The energy of “Breathless” bleeds nicely into one of the album’s six non-pop tracks, “Tears in the Club”. “Tears in the Club” is not only the track most reminiscent of Kingdom’s older works, but also comes with specific sonic callbacks to one Kingdom’s most well-known hits, “Stalker Ha” off of his 2011 Dreama EP. The pop cuts wallow in a kind of boozy attachment. SZA assumes an elegantly wasted stance on her two contributions, at first sounding wine-drunk and disoriented on “What Is Love”, slithering on and off the beat, and then predicting before a kind of skin-shedding hook up that “I’m gonna take a sip and lose my way tonight” on “Down 4 Whateva”. “Tears in the Club”, comparatively, is all paranoia and dark feels, a cinematic second act of perpetual anxiety and rootlessness with its sinister piano and trap-does-’70s horror film vibe.

The rest of the cuts are nothing to skip over either and lend extra weight and resonance to the songs surrounding them, making Tears in the Club an experience best listened to as a whole. “Each and Every Day” is almost off-puttingly centered and well-postured around a traditional beat, perhaps taking cues from Sophie in its minimalism. Its simple rhythm-based chorus cuts out melody altogether and then resumes for mantras of the words “Each and Every Day” while the pitched-up voice of Najee Daniels chirps “ok, ok, ok”. The self-betterment routine continues into the uncomplicated and swoony cut-ups of “Nurtureworld” which beg the listener to “take me away”, as the listener and producer drift together.

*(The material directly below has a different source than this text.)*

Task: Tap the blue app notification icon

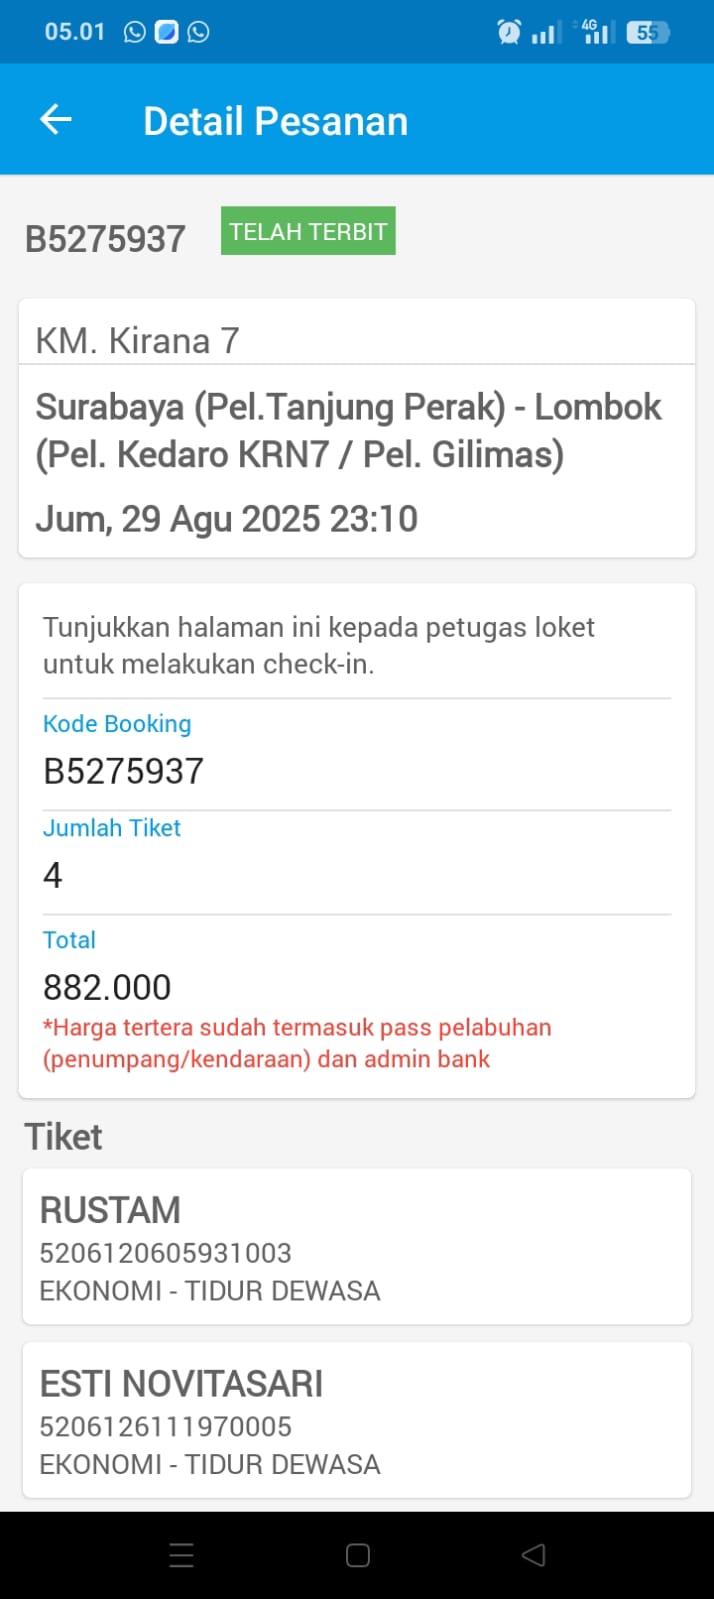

Although three years in the making, it’s increasingly hard to hear this or any album without 2017 ears. In the wake of Trump’s despicable first few weeks, I found myself listening more and more to a playlist I’d constructed of intensely melancholy music, realizing that I’d done so because I hadn’t yet given myself permission to be sad. The main takeaway I get from listening to Tears in the Club on repeat is the overwhelming feeling of “you can’t go home again”. “Something’s gotta give right now,” Syd says. SZA takes this a step further saying, “I’ll be into you even when you ain’t around me / I’ll be missing you even when you been around me.” For every transcendent feeling of closeness in the clubs this year, there’ll be plenty others where one couldn’t feel any more distant from who’s standing right next to you. The urgency of being here now vs. the creeping sense of slowly becoming an island haunts this moment, with our interconnected sociality simultaneously culling common causes and confirming our isolationist biases.

Walking back into the club after having all that’s on Kingdom’s mind is like getting jolted by the nightmare trap of “Tears in the Club”. It’s all darkness and anxiety now. Its visceral grip is as pulsatingly real as it is synthetic. The escape that the naïve EDM pop that the turn of the decade offered now seems like the infamous K.C. Green strip “On Fire”, the flames burning around us as the nihilistic fatalism of #YOLO truly sinks in. The only way through is forward, and we’ll need plenty of forward-thinking pop to help with that. We’ll need lots of songs that can help reform the bonds of community that a club can offer, and which pop can alleviate. Solidarity in suffering, a shared loneliness. We can’t deny ourselves the right to be sad any more than we can deny ourselves the right to dance. Kingdom’s album confronts this from a place that, if not deeply personal, at least feels so.